Aim of the exercise >> Write out each line of the entries below that holds the word "beside".

+-------+

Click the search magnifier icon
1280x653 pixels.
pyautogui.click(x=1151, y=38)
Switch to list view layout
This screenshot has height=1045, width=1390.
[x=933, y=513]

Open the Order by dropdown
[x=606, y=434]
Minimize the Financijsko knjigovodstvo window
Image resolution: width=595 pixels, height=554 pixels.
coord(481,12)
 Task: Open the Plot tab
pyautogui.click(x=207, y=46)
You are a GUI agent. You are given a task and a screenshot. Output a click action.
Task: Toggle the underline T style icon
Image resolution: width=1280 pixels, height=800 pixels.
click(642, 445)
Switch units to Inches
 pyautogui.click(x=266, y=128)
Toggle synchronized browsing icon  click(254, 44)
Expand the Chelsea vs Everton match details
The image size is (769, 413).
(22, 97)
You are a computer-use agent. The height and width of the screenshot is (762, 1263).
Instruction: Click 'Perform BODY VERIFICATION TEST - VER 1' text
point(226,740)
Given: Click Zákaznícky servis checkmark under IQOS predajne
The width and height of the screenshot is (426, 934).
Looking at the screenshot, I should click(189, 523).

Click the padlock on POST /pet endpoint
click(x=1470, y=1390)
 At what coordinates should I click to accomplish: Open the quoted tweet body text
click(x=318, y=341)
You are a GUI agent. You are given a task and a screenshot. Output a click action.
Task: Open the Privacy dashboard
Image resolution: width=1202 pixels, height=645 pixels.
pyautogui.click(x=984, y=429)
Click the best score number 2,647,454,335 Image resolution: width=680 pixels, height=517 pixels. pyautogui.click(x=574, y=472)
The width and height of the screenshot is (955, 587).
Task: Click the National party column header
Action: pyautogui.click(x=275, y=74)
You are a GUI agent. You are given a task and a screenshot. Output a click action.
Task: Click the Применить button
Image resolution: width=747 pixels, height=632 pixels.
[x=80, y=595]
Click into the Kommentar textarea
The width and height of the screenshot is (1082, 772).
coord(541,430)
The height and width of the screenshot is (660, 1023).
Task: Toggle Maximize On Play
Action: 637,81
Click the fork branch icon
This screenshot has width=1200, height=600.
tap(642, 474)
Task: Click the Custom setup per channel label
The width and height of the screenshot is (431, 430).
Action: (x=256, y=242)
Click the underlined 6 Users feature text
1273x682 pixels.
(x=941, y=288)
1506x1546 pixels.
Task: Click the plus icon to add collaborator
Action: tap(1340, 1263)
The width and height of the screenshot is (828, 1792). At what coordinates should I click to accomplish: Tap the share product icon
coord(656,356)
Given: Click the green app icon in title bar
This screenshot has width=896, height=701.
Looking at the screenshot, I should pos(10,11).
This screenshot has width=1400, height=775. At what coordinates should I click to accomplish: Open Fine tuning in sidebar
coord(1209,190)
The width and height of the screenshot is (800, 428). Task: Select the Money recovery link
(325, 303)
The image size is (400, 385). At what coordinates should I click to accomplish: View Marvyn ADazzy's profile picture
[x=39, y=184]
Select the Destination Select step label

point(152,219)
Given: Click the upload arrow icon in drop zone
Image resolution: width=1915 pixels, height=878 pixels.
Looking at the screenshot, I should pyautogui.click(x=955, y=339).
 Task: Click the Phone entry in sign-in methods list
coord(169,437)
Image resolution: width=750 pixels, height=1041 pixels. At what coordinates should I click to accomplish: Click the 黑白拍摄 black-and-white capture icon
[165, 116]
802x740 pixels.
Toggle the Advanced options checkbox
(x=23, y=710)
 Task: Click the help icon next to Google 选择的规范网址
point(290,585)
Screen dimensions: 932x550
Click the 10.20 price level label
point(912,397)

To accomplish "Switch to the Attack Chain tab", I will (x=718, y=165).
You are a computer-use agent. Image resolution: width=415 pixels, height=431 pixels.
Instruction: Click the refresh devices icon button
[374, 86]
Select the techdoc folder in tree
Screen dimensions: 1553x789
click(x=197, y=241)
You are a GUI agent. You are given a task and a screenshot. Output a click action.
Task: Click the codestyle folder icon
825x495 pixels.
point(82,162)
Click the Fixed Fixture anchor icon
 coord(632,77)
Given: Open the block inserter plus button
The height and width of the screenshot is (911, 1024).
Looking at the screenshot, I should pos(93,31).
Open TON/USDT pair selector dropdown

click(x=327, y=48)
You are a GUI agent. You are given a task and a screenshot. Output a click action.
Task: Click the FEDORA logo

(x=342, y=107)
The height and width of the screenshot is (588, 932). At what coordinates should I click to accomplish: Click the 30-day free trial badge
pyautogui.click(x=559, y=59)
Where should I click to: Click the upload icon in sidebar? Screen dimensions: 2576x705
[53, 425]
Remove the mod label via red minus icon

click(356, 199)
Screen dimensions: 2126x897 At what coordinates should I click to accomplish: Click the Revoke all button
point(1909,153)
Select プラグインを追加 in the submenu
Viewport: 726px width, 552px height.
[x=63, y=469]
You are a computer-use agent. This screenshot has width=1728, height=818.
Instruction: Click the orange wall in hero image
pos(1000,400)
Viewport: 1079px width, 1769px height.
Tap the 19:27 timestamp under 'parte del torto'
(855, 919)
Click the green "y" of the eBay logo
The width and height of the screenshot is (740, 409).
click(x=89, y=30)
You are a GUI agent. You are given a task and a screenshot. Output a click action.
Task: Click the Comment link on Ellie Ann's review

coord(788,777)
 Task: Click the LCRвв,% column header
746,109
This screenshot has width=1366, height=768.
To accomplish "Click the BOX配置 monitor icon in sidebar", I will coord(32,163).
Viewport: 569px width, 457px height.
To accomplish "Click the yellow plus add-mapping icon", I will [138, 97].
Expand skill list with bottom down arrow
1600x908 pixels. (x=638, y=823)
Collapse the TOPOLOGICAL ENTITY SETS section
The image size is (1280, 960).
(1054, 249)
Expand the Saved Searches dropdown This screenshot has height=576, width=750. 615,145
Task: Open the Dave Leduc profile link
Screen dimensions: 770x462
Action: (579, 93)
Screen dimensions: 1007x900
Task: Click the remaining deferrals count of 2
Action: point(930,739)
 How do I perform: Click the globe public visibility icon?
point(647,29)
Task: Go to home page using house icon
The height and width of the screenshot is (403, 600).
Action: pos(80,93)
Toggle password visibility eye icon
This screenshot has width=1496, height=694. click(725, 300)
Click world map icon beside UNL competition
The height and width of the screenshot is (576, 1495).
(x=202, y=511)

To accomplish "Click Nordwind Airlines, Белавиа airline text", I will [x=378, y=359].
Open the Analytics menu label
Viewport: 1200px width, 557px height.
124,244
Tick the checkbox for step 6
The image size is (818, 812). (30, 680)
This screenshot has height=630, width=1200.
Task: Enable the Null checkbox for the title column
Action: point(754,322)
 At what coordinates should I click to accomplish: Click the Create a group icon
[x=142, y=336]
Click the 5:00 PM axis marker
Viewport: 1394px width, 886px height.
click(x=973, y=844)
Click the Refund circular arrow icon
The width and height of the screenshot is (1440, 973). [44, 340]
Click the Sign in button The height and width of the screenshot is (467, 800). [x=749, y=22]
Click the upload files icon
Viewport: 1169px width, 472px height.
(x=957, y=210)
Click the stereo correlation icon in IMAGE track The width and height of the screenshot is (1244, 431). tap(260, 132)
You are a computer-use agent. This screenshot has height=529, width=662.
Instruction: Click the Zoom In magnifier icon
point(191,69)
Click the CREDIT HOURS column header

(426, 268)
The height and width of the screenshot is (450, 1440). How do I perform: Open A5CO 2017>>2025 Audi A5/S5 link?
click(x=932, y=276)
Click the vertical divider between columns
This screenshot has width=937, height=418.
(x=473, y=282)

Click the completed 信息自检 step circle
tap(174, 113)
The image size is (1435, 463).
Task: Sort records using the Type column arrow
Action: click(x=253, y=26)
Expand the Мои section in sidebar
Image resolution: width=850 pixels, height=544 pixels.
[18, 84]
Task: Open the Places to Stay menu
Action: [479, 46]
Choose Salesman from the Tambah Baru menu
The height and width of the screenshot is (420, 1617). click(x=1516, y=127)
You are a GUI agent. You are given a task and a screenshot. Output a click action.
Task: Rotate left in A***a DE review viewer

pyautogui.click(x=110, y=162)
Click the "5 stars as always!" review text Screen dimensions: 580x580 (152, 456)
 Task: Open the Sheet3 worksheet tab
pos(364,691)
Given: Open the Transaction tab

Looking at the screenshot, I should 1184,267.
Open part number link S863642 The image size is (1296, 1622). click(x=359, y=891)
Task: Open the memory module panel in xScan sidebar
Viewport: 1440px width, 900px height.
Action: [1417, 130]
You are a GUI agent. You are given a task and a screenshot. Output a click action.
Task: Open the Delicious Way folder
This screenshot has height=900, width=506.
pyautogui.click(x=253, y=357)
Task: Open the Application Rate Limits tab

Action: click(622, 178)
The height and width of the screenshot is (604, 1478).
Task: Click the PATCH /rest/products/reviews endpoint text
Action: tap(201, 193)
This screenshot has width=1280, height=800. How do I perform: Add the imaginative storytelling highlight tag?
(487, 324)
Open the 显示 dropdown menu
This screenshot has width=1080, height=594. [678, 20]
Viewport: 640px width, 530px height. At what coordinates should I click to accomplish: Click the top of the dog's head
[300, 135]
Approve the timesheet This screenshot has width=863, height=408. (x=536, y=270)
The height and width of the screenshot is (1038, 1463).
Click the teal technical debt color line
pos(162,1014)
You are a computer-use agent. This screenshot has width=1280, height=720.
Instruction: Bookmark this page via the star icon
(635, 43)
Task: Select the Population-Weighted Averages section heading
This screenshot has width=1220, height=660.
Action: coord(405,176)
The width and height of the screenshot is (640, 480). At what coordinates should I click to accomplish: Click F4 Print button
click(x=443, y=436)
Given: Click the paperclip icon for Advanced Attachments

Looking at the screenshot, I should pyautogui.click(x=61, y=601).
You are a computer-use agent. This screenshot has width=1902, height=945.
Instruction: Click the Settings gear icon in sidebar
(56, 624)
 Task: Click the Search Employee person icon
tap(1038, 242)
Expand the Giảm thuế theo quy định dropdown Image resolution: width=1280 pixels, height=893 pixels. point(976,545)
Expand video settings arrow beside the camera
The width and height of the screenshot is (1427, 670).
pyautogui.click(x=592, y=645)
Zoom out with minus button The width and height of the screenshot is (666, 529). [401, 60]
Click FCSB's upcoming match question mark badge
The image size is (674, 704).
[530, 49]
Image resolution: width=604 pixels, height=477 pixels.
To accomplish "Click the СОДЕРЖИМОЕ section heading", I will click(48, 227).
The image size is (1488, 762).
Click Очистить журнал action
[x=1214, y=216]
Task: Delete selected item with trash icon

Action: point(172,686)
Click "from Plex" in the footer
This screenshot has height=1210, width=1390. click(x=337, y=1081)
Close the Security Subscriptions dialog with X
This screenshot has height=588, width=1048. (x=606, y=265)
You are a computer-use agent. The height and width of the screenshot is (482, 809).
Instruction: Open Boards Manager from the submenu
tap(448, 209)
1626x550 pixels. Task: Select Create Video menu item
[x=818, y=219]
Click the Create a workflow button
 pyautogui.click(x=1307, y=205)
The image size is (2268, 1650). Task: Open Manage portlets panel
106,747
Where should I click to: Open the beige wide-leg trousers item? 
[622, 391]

+-------+

Response to the task >>
Click world map icon beside UNL competition
Expand video settings arrow beside the camera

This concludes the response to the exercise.